_Your tasks_
- A) Reproduce the passage below about the Epstein files, from "Clinton has repeatedly" up to and including "in New York.".
- B) According to the passage below about the Epstein files, in what year did New Mexico shelve its initial investigation into Zorro Ranch?

_Given text_
====================

Clinton has repeatedly said he did not witness Epstein's abuse. His name crops up hundreds of times in the Epstein files. Appearing in documents related to Epstein does not imply any wrongdoing. Spacey has publicly called for the release of all the Epstein files, saying: "For those of us with nothing to fear, the truth can't come soon enough."
The Zorro Ranch files
Earlier this year, allegations surfaced in justice department files about Epstein that prompted the US state of New Mexico to reopen a criminal probe into his Zorro Ranch.
The state previously shelved its initial investigation into the ranch in 2019 following a request from federal prosecutors in New York.
"That's where the majority of the assaults happened. I have my darkest memories from Zorro Ranch," Davies said. When she recalled what it felt like to be there, she told Newsnight she had felt "trapped". "It had a cold, dark, eerie feeling in there," Davies said.
Lisa Phillips, another survivor who spoke to Newsnight, echoed that sentiment about the ranch. "I remember being like 'this place is really creepy', it just had that feel to it," she said. Davies said she believes there is a lot more to uncover about what happened at Zorro Ranch.

====================

_Data section_
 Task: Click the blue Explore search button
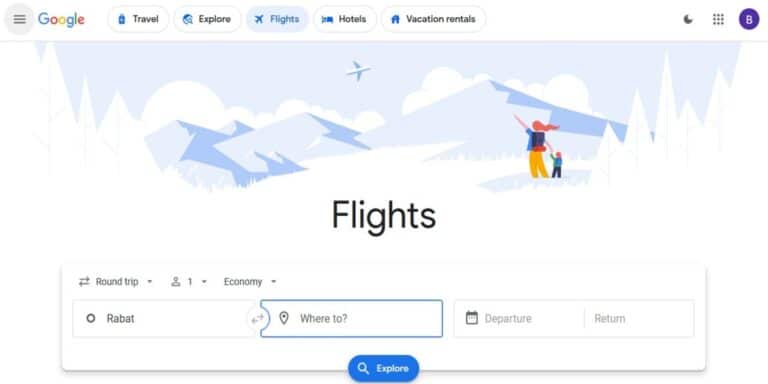click(384, 368)
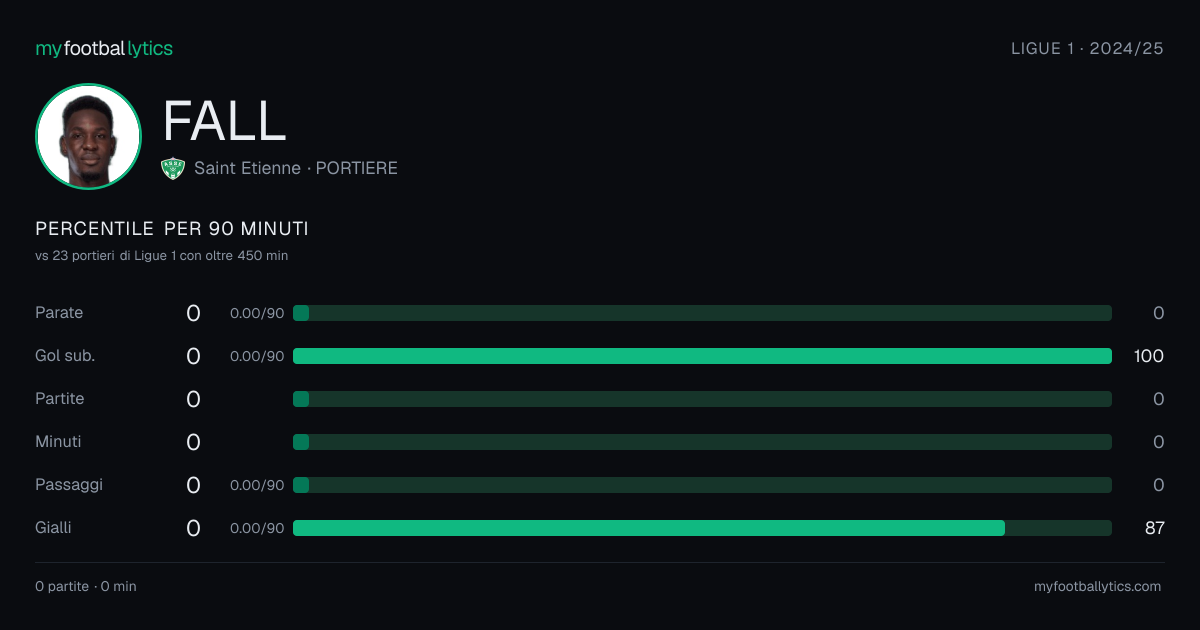This screenshot has height=630, width=1200.
Task: Click the Gol sub. percentile bar
Action: (702, 356)
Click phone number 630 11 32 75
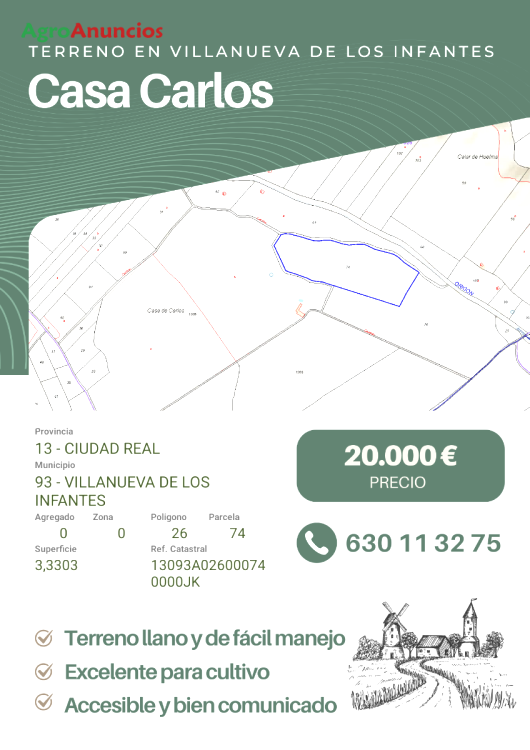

====================

_Response list_
- A)
Clinton has repeatedly said he did not witness Epstein's abuse. His name crops up hundreds of times in the Epstein files. Appearing in documents related to Epstein does not imply any wrongdoing. Spacey has publicly called for the release of all the Epstein files, saying: "For those of us with nothing to fear, the truth can't come soon enough."
The Zorro Ranch files
Earlier this year, allegations surfaced in justice department files about Epstein that prompted the US state of New Mexico to reopen a criminal probe into his Zorro Ranch.
The state previously shelved its initial investigation into the ranch in 2019 following a request from federal prosecutors in New York.

- B) 2019